Curse of Dragor is a 1995 fantasy role playing video game for the Macintosh, developed by Banshee Software and published by Domark.

==Gameplay==
The game has many features in common with other dungeon crawlers of its type. Players are first tasked with creating a party of four characters from a variety of classes, each with its own strengths and weaknesses. The plot involves a group of adventurers seeking to free the land of Xorinth from the curse laid upon it by the evil Prince Dragor. Battles take place in real-time (as opposed to turn-based combat) with a set number of experience points awarded for each monster slain. Additional experience can also be gained by solving the various puzzles scattered throughout the game. As the characters level up, their abilities improve, and they will be able to equip stronger weapons.

==Reception==

Next Generation reviewed the Macintosh version of the game, rating it two stars out of five, and stated that "Once you're past the game itself (unfortunately, we mean it) Curse is an impressive product. Graphics, sound, and control are all excellent, and the game has enough twists and turns to keep a player who does like the basic nature of the product playing for hours. In the end, while it's by no means a bad game, Curse of Dragor is a holdover from a genre that has run out of steam." Writing for PC Games, Steve Klett concluded, "[I]f you have the patience, Curse of Dragor brings a compelling fantasy experience to a Macintosh world without many role-playing options." The Macintosh Bible recommended Curse of Dragor to "very serious role-players" due to its combination of intuitive interface and challenging gameplay.
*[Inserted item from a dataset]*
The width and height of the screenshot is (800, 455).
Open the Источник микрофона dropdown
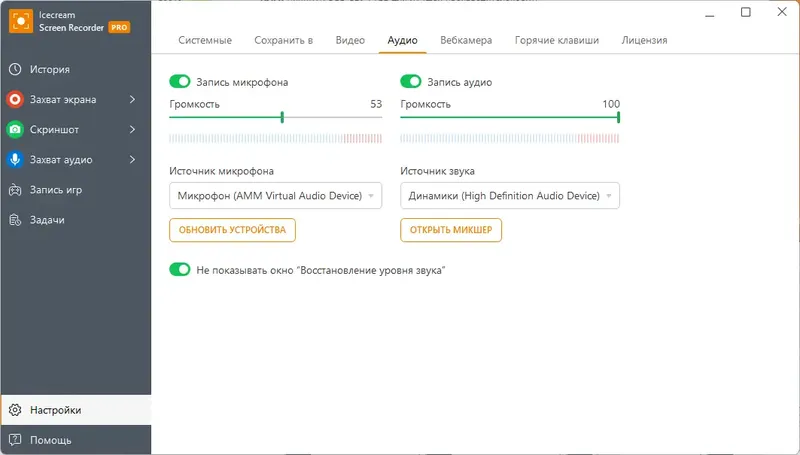(275, 196)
The Hartford Courant called Curse of Dragor a game for "people who spend hours upon hours on the computer" and for fans of Dungeons & Dragons. To make any progress requires a substantial amount of time "to submerge yourself sufficiently in the atmosphere, the complex story line and the vast number of options for action." The review criticized the game's "mystifying" interface, praised its graphics in spite of the small size of the playing screen, and noted its "gruesome" and "sometimes morbid fixation on death."

Computer Player magazine rated Curse of Dragor 5 out of 10, saying its "only plus is its rich storyline." The review called the game "extremely dull" with minimal sound effects, no music, and "too few puzzles for a game that tries to be a graphic adventure." Micromanaging the well-being and progress of the party was "an arduous responsibility that quickly becomes tedious". The review concluded that the game was "a strange mix of RPG and graphic adventure that ultimately doesn't provide enough interactivity and sheer entertainment to make it a worthy investment."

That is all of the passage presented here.